Верлен же передал им тягу к совершенству формы, а это совершенство в их понимании базировалось на преобладании музыкального начала, первенствующего в стихах и теориях Блока и Белого. Искусство у русских символистов, как и у французских, призвано постигать в «соответствиях», связях между всеми, даже разнородными, предметами и явлениями «иррациональную сущность мира» (с. 240). Символисты («не декаденты», подчеркивал А. Белый) стали первыми художниками, последовательно воплощавшими трагическое миропонимание и мирочувствование, предваряя многие эстетические доктрины ХХ в.

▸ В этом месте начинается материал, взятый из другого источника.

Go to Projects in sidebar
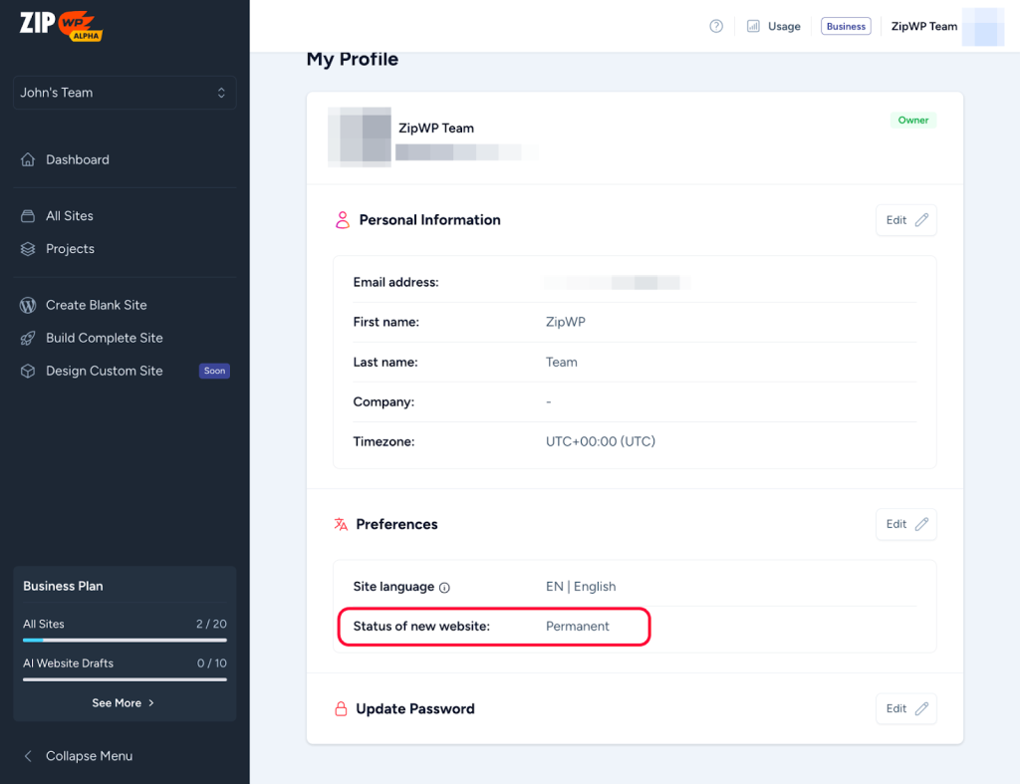This screenshot has width=1020, height=784. pyautogui.click(x=70, y=249)
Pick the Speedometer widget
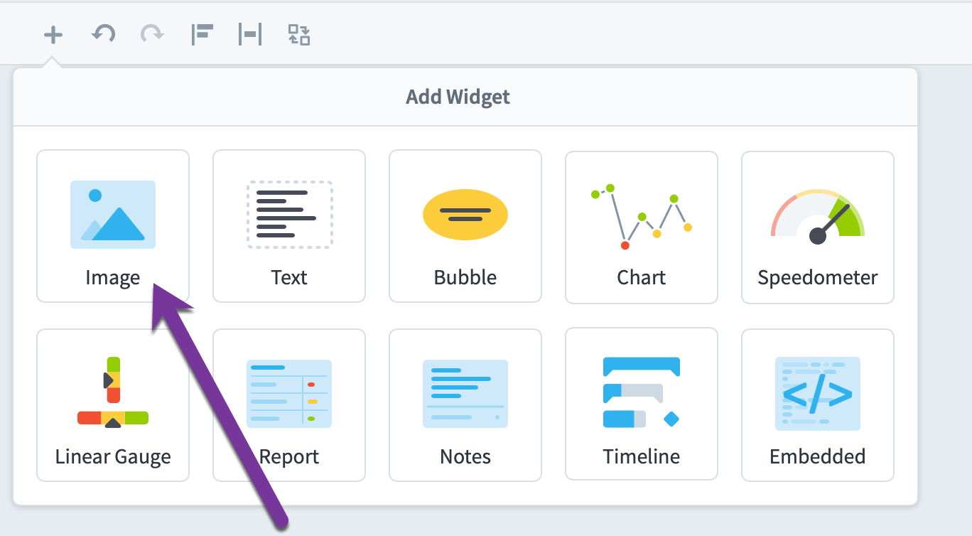 818,227
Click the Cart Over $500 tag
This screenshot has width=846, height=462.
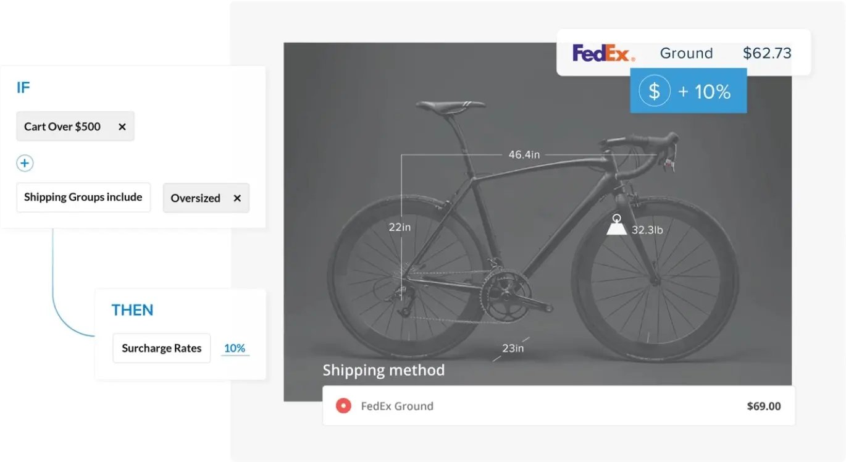click(x=62, y=127)
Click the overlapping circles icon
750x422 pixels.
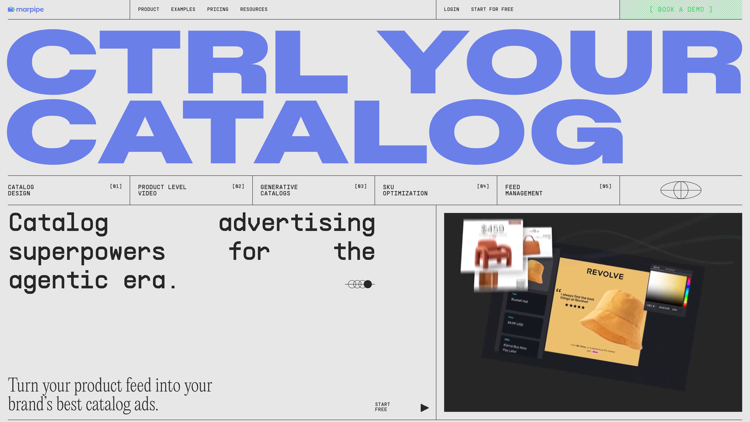coord(360,284)
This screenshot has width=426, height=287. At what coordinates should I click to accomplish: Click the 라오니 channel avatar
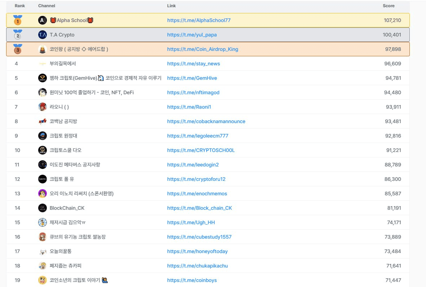(x=43, y=107)
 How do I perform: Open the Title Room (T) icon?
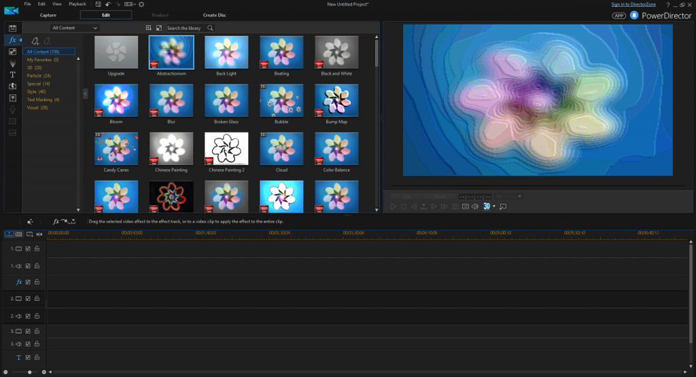pos(12,75)
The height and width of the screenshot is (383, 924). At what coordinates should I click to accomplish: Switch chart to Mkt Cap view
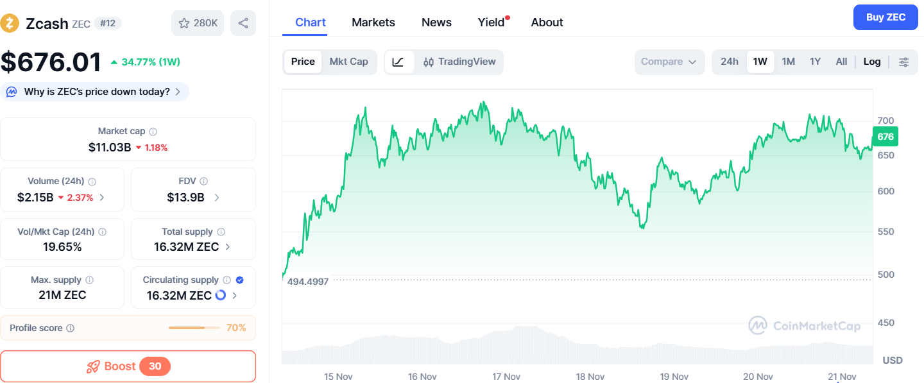pos(348,62)
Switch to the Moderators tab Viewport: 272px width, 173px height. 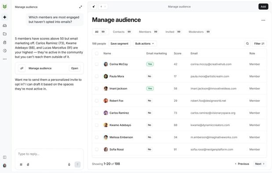[199, 32]
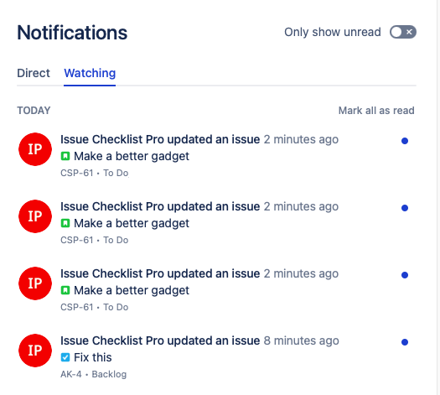Image resolution: width=440 pixels, height=395 pixels.
Task: Click the unread dot on the first notification
Action: (405, 141)
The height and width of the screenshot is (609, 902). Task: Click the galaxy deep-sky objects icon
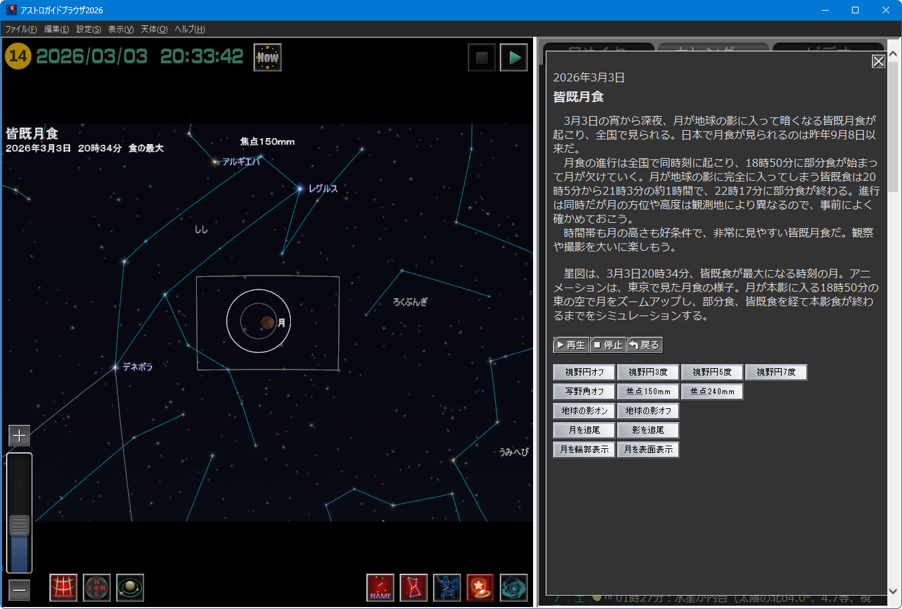pyautogui.click(x=514, y=588)
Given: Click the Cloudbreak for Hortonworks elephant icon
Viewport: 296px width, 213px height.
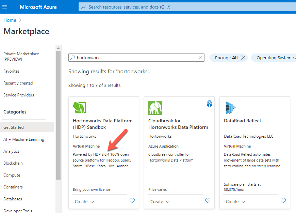Looking at the screenshot, I should click(x=155, y=107).
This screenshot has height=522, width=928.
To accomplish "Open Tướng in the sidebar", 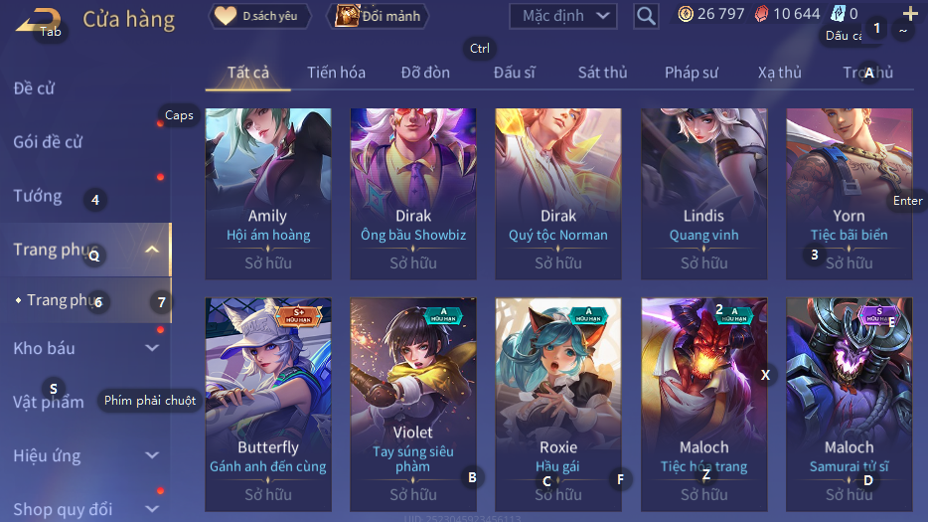I will [x=38, y=196].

Русская тематика так или иначе прослеживается в статьях А.В. Сергеева (МГУ) - «Георг Брандес и Россия»; В.Н. Терёхиной (ИМЛИ) - «К вопросу о русском экспрессионизме и его формировании в творчестве Леонида Андреева»; С.Л. Фокина (СПбГУЭФ) -«Николай Сазонов о Шарле Бодлере»; Д.В. Токарева (ИРЛИ) -«Дискуссии о французской литературе на заседаниях франко-русской студии в Париже (1929-1931)»; Н.С. Павловой (РГГУ) -«Пауль Целан и Осип Мандельштам»; А.Ф. Кофмана (ИМЛИ) -«Авангардизм и работа со словом».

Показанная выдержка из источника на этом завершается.